This Faculty Early Career Development Program (CAREER) project will benefit national interests by advancing knowledge on battery management systems based on electrochemical-thermal models. Batteries are the linchpin technology for multiple economic sectors, including consumer electronics, transportation, and electric power systems. However, today's battery management systems use simplistic models, which have raised serious performance and safety issues. For example, significant electrification of the U.S. vehicle fleet will require fast charging and long-range batteries. Simultaneously, we must ensure safety, as evidenced by recent cases where batteries have caught fire. Future battery management systems will address these deficiencies and unlock increased performance and safety by utilizing high-fidelity multi-physics models. However, the electrochemical-thermal model dynamics present unsolved challenges for estimation and control. The research goal of this project is to resolve these challenges and generate results that will enable current and future batteries with more energy, more power, faster charge times, and longer life. The educational goal of this project is to enhance retention and performance among students from underrepresented, low-income, and first-generation backgrounds. This will be achieved through a "Maker Design Studio," which will train over 600 Science, Technology, Engineering, and Mathematics (STEM) students to become the next generation of energy and control engineering leaders.

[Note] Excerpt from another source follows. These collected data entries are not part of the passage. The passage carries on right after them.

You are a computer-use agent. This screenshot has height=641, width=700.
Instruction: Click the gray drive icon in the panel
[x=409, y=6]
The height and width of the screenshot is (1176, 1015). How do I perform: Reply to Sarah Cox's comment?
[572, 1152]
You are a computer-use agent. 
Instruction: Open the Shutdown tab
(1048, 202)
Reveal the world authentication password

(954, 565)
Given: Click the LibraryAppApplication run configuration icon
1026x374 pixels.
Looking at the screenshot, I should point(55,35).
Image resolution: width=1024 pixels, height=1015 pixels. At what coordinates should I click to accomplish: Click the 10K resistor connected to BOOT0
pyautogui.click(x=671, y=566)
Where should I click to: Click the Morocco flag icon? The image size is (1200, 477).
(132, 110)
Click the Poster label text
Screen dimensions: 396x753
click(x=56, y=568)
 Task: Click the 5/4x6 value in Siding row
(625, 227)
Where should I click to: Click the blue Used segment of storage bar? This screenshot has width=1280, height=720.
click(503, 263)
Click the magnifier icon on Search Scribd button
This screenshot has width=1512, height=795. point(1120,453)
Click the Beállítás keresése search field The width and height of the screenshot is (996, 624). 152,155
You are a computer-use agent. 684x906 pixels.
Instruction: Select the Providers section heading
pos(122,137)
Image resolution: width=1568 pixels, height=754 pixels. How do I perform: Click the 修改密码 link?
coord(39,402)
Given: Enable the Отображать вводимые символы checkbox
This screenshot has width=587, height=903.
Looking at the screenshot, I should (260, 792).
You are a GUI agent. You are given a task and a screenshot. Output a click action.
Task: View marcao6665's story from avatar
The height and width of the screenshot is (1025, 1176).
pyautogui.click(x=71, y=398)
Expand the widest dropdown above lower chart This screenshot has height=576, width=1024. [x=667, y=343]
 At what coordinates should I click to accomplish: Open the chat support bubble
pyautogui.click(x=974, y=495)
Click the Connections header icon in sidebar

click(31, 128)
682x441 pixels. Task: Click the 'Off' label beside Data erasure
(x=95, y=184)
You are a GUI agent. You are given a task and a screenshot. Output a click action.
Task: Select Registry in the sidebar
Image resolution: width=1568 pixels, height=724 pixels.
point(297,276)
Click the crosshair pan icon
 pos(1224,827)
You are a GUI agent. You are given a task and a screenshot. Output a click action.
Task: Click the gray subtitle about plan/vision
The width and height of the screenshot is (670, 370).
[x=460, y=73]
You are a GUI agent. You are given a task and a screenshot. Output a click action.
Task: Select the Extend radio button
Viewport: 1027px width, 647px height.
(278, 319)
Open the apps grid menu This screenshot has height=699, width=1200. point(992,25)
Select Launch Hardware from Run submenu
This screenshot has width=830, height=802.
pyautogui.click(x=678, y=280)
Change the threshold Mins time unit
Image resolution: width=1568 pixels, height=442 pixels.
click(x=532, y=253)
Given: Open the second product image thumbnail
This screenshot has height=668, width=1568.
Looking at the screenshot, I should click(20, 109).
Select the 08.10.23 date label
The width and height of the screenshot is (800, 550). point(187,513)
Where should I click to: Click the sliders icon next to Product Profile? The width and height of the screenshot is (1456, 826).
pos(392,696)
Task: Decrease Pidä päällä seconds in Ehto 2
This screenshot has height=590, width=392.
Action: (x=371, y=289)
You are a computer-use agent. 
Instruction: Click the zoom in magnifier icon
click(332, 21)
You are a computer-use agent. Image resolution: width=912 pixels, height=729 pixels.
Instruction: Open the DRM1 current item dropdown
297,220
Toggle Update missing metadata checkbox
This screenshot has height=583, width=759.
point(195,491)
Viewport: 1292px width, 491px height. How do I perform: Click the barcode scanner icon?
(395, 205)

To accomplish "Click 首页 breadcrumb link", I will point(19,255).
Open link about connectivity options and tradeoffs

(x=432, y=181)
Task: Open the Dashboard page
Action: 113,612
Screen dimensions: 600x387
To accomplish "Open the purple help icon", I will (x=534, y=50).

Batteries are characterized by multi-physics mathematical models, often involving nonlinear Partial Differential Equations (PDEs), limited sensing and actuation, and significant parameter uncertainty. This project pursues three research goals, motivated by batteries yet in pursuit of fundamental systems and control challenges: (1) Formulate and analyze a parameter estimation framework, based on a data selection approach that resolves the identifiability problem. Online battery parameter (i.e. state-of-health) estimation has remained elusive, due to fundamental identifiability challenges. (2) Experimentally quantify the benefits of an electrochemical model-based battery management system in terms of fast charge times and capacity loss. Today, it is unclear if rigorously designed electrochemical model-based management systems yield significant improvements, due to the lack of experimental evidence. This project leverages a unique battery-in-the-loop testbed to reveal the true impact of electrochemical-based management methods. (3) Create a PDE-based analysis, estimation, and control framework for coupled parabolic-hyperbolic PDEs, with application to battery thermal management. Specifically, the project pursues a weak-variations approach to design linear quadratic estimators and controllers. Overall, this project focuses on fundamental advancements to estimation and control that will accelerate a paradigm shift toward multi-physics control-theoretic battery management systems that will enable a new generation of energy storage.
This award reflects NSF's statutory mission and has been deemed worthy of support through evaluation using the Foundation's intellectual merit and broader impacts review criteria.